When students are handed a Scantron to fill out during an exam, the reason they do poorly is often due to not studying. For Kyle Dailey, a senior social and behavior sciences major, it is because of dyslexia.
As a child, Dailey couldn’t understand why he was making so many mistakes, whether it was mixing up the letters on the Scantron or not being able to distinguish right from left. However, now in his final year at Seton Hall, Dailey doesn’t let dyslexia control his everyday life.
Dyslexia is a neurological disorder that makes it more difficult for students to read or write. People with dyslexia often learn to read later than most. Yet, according to Dailey, the disability affects everyone differently.
“Dyslexia is a very fluid disability,” he said. “No two people with the disability are alike.”

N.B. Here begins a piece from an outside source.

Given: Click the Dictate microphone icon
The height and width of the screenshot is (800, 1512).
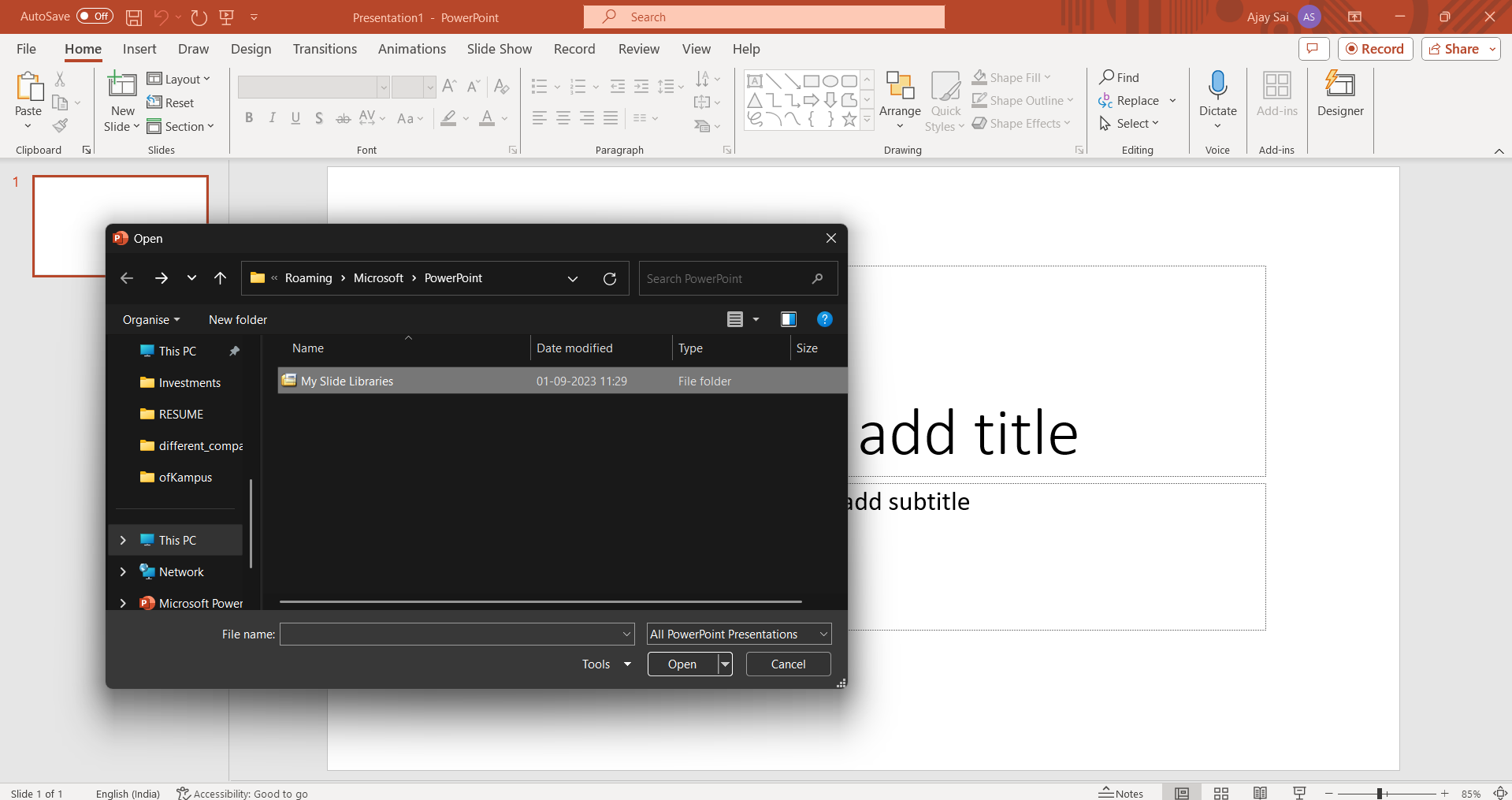Looking at the screenshot, I should (x=1217, y=85).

Dailey learned he had dyslexia in elementary school. It came as no surprise to his family given that his mother has the same learning disability. His mother knew early on that Dailey was going to be dyslexic, which prompted them to fight the school district in Livingston, N.J.
to have him tested for dyslexia.
“At the beginning, my school was apprehensive of giving me any form of help because of the costs,” Dailey said. “They claimed that I was fine and I was just slow.”

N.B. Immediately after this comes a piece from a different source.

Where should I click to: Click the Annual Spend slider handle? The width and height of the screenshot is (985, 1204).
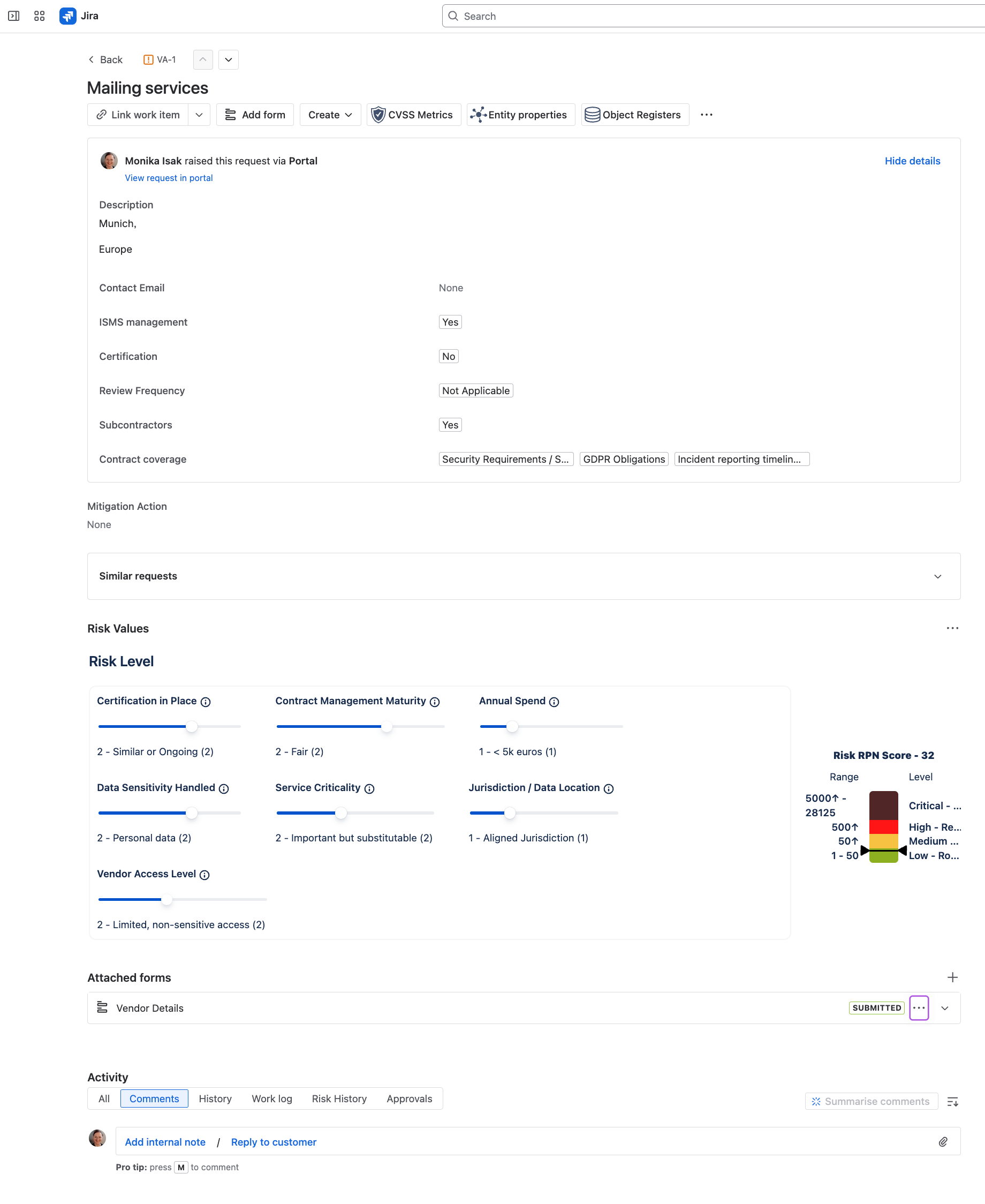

When it came time for college, Dailey described his transition to Seton Hall as being much smoother. Dailey is an inter-chapter chair in Alpha Phi Omega (APO), a community service co-ed fraternity on campus. He spends most of his time with the organization working with different outside organizations such as Cerebral Palsy of New Jersey, soup kitchens, animal shelters, Relay for Life and many other activities both on and off campus. He said that he has been able to find an optimal balance in his life.

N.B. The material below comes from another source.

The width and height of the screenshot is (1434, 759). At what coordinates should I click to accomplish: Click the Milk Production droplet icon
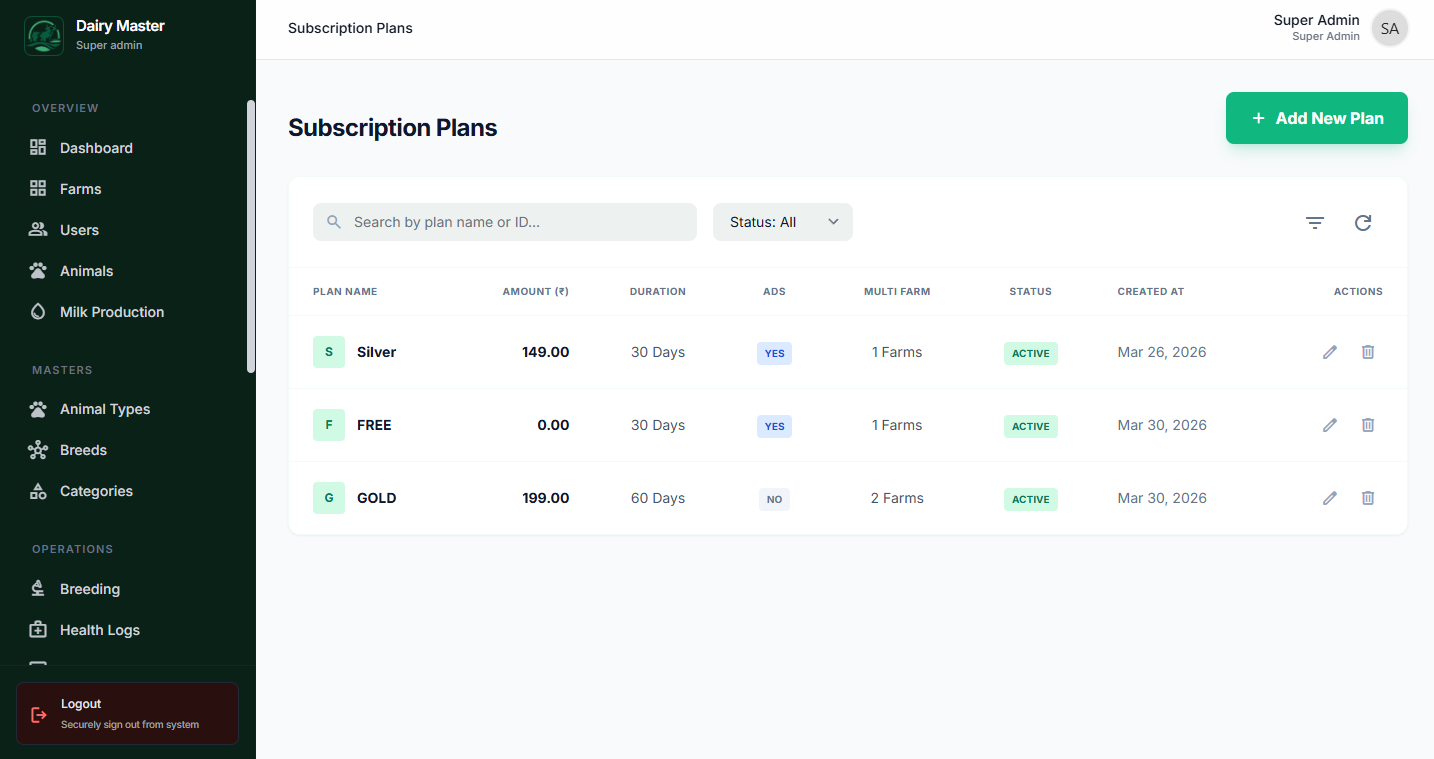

“I love it here and Seton Hall’s Disability Support Services made it easier,” he said. “My accommodations helped me focus and stress less, which helped me pass certain classes.”
Jessica Spreen, a senior accounting and finance major, who said she has seen Dailey grow into a leader both in APO and everyday life, doesn’t think that Dailey’s dyslexia holds him back from living a normal life.
“From my experience, Kyle is no different than me or any other student,” Spreen said. “Some students may have to put in hours of study time while another may only have to put in one hour, but that does not mean that a student isn’t normal. Everyone is just as capable to do the same exact thing as the person next to them.”
Dr. Leslie Bunnage, an associate professor in the Department of Sociology, Anthropology and Social Work, was one of Dailey’s professors.
She described him as a social, warm and energetic person. She said Dailey has been incredibly open about his learning disability, which has helped him navigate his Seton Hall experience. However, Bunnage shared that many students are ashamed of the stigma associated with learning disabilities.
“Change needs to happen on the larger structural levels, both in how graduate students are trained and with how universities support their instructors and the expectations they lay out about how we should be accommodating students with learning and other disabilities.”
As for Dailey’s future, he said he plans to become a teacher and is happy that Seton Hall has welcomed him.
“Coming in as a student with a disability makes you worried about what other people will think,” Dailey said. “But with Seton Hall, I didn’t feel any shame from being dyslexic. I never felt like I was going to be excluded from anything. Everyone was always very inclusive.”